Human motivation can be defined as the fulfillment of various needs. These needs can encompass a range of human desires, from basic, tangible needs of survival to complex, emotional needs surrounding an individual’s psychological well-being.
Abraham Maslow was a social psychologist who was interested in a broad spectrum of human psychological needs rather than on individual psychological problems. He is best known for his hierarchy-of-needs theory. Depicted in a pyramid (shown in Figure 1, below), the theory organizes the different levels of human psychological and physical needs in order of importance.
The needs in Maslow’s hierarchy include physiological needs (food and clothing), safety needs (job security), social needs (friendship), self-esteem, and self-actualization. This hierarchy can be used by managers to better understand employees’ needs and motivation and address them in ways that lead to high productivity and job satisfaction.
At the bottom of the pyramid are the physiological (or basic) human needs that are required for survival: food, shelter, water, sleep, etc. If these requirements are not met, the body cannot continue to function. Faced with a lack of food, love, and safety, most people would probably consider food to be their most urgent need.

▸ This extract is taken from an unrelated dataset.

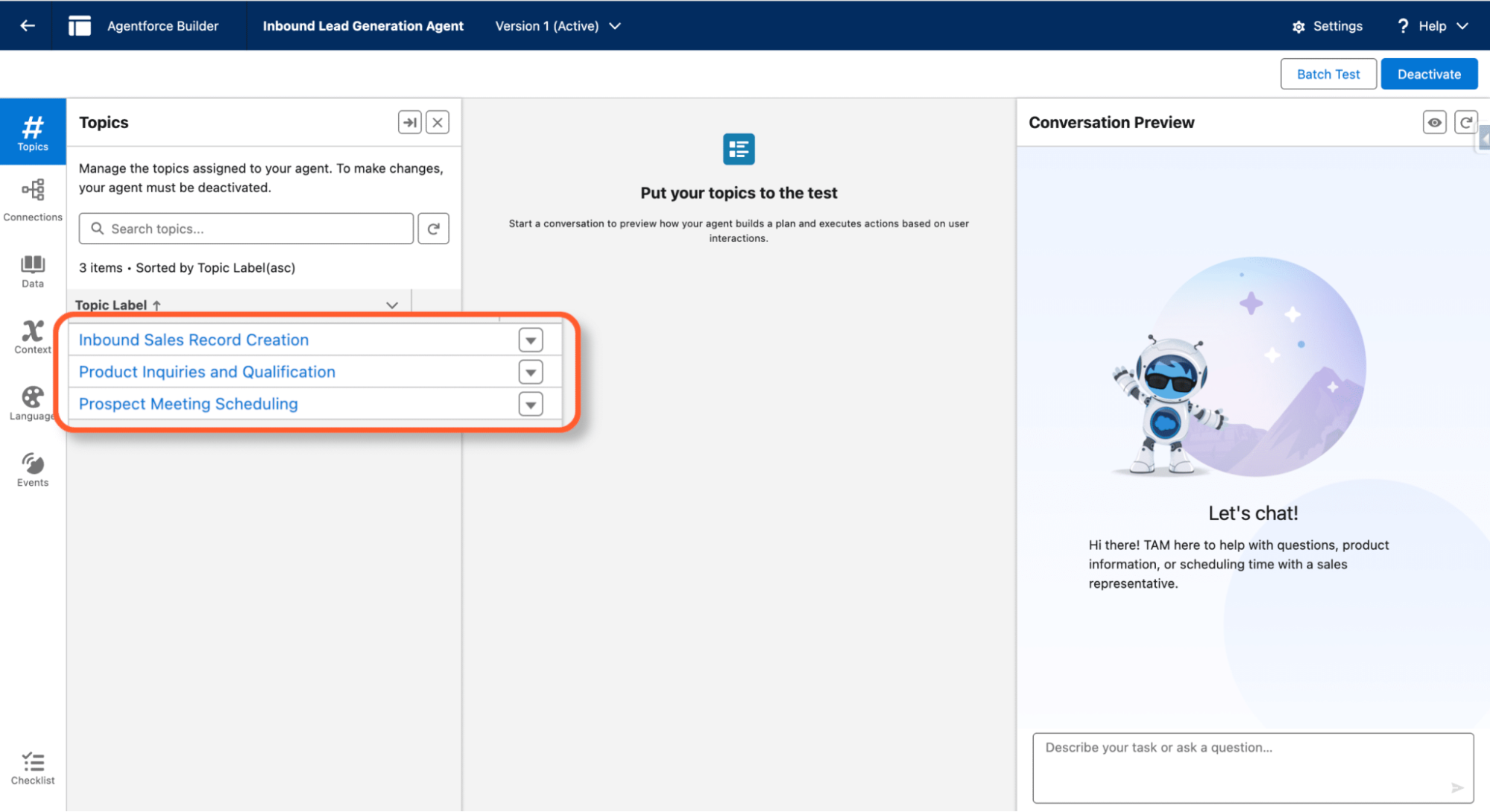Screen dimensions: 1490x812
Task: Refresh the topics list
Action: tap(433, 228)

Once physical needs are satisfied, individual safety takes precedence. Safety and security needs include personal security, financial security, and health and well-being. These first two levels are important to the physical survival of the person. Once individuals have basic nutrition, shelter, and safety, they seek to fulfill higher-level needs.

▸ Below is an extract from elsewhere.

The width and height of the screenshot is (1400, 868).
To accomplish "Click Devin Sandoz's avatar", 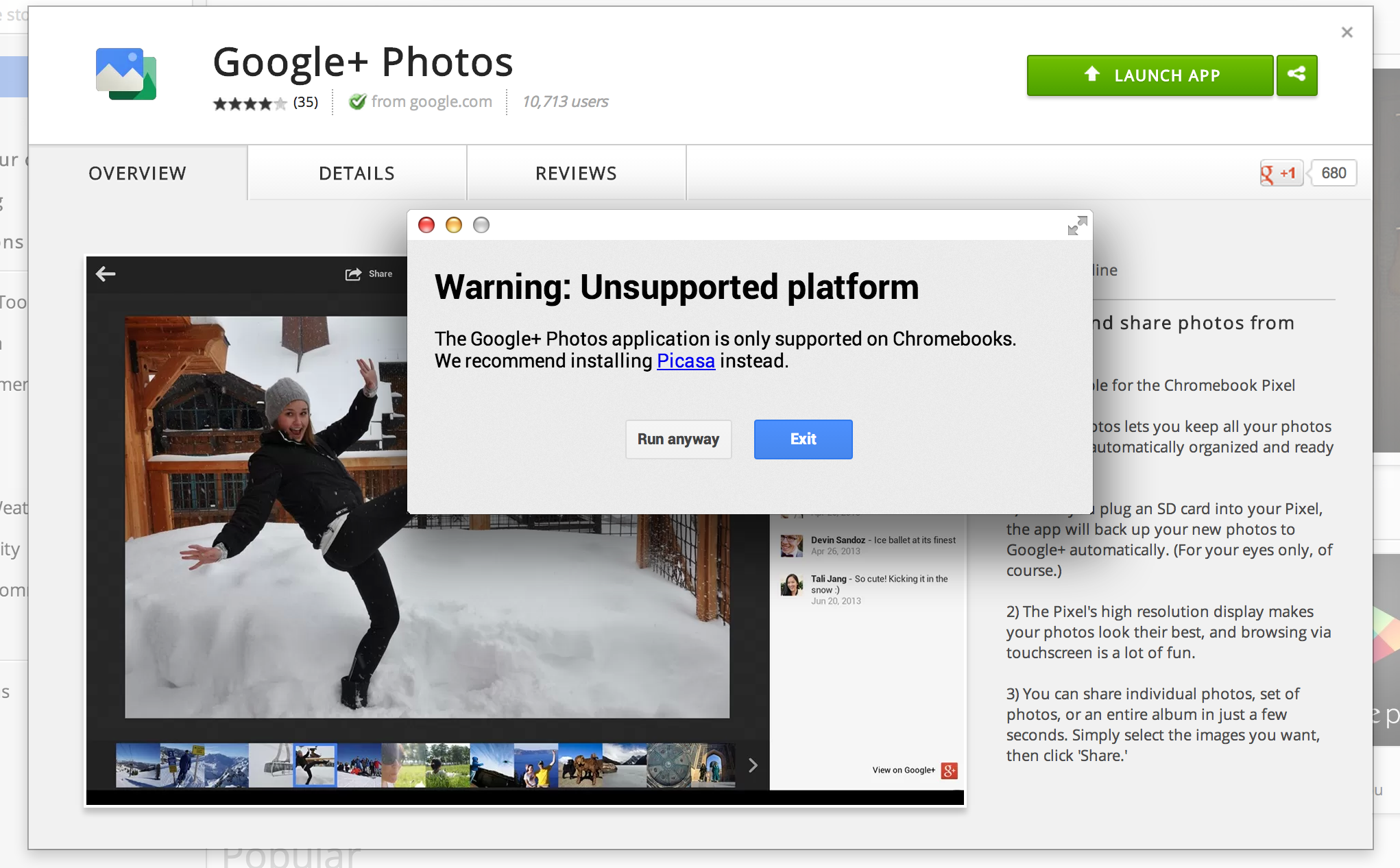I will click(792, 545).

The third level of need is love and belonging, which are psycho-social needs; when individuals have taken care of themselves physically, they can address their need to share and connect with others. Deficiencies at this level, on account of neglect, shunning, ostracism, etc., can impact an individual’s ability to form and maintain emotionally significant relationships. Humans need to feel a sense of belonging and acceptance, whether it comes from a large social group or a small network of family and friends. Other sources of social connection may be professional organizations, clubs, religious groups, social media sites, and so forth. Humans need to love and be loved (sexually and non-sexually) by others. Without these attachments, people can be vulnerable to psychological difficulties such as loneliness, social anxiety, and depression (and these conditions, when severe, can impair a person’s ability to address basic physiological needs such as eating and sleeping).
The fourth level is esteem, which represents the normal human desire to be valued and validated by others, through, for example, the recognition of success or status. This level also includes self-esteem, which refers to the regard and acceptance one has for oneself. Imbalances at this level can result in low self-esteem or an inferiority complex. People suffering from low self-esteem may find that external validation by others—through fame, glory, accolades, etc.—only partially or temporarily fulfills their needs at this level.

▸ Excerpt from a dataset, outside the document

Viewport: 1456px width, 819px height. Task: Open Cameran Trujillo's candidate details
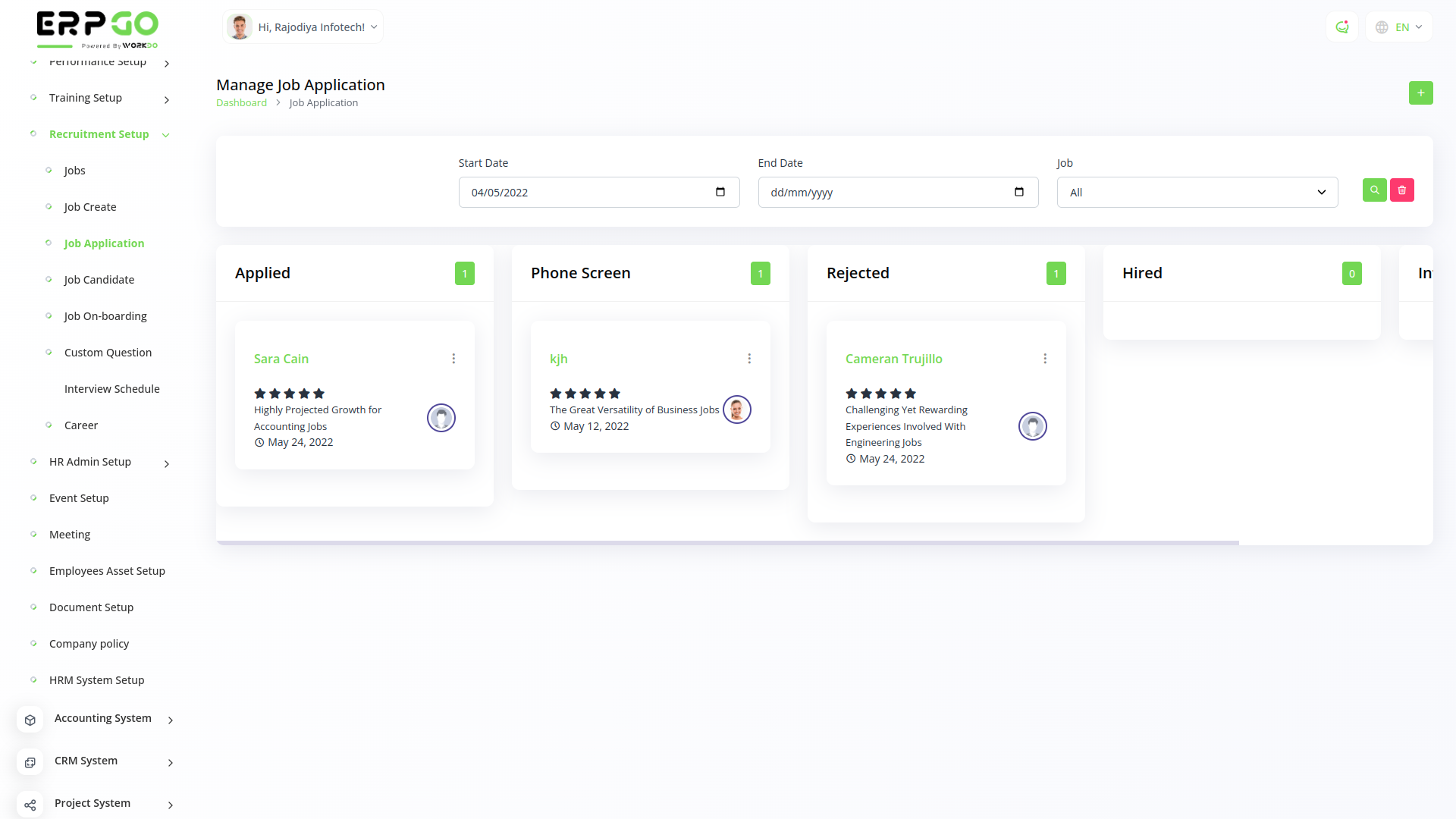[893, 359]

At the top of the pyramid is self-actualization. At this stage, people feel that they have reached their full potential and are doing everything they’re capable of. Self-actualization is rarely a permanent feeling or state. Rather, it refers to the ongoing need for personal growth and discovery that people have throughout their lives. Self-actualization may occur after reaching an important goal or overcoming a particular challenge, and it may be marked by a new sense of self-confidence or contentment.
Hierarchy of Needs and Organizational Theory
Maslow’s hierarchy of needs is relevant to organizational theory because both are concerned with human motivation. Understanding what people need—and how people’s needs differ—is an important part of effective management. For example, some people work primarily for money (and fulfill their other needs elsewhere), but others like to go to work because they enjoy their coworkers or feel respected by others and appreciated for their good work. Maslow’s hierarchy of needs suggests that if a lower need is not met, then the higher ones will be ignored. For example, if employees lack job security and are worried that they will be fired, they will be far more concerned about their financial well-being and meeting lower needs (paying rent, bills, etc.) than about friendships and respect at work. However, if employees receive adequate financial compensation (and have job security), meaningful group relationships and praise for good work may be more important motivators.
When needs aren’t met, employees can become very frustrated. For example, if someone works hard for a promotion and doesn’t get the recognition it represents, she may lose motivation and put in less effort. Also, when a need is met, it will no longer serve a motivating function—the next level up in the needs hierarchy will become more important. From a management point of view, keeping one’s employees motivated can seem like something of a moving target. People seldom fit neatly into pyramids or diagrams, and their needs are complicated and often change over time. For example, Maria is a long-time employee who is punctual, does high-quality work, and is well liked by her coworkers. However, her supervisor begins to notice that she is coming in late and seems distracted at work. He concludes that Maria is bored with her job and wants to leave. When he calls her into his office for her semiannual performance appraisal, he brings up these matters. To his surprise and chagrin, the supervisor learns that Maria’s husband lost his job six months ago and, unable to keep up with mortgage payments, the two have been living in a local hotel. Maria has moved down the needs pyramid, and, if the supervisor wants to be an effective manager, he must adapt the motivational approaches he uses with her. In short, a manager’s best strategy is to recognize this complexity and try to remain attuned to what employees say they need.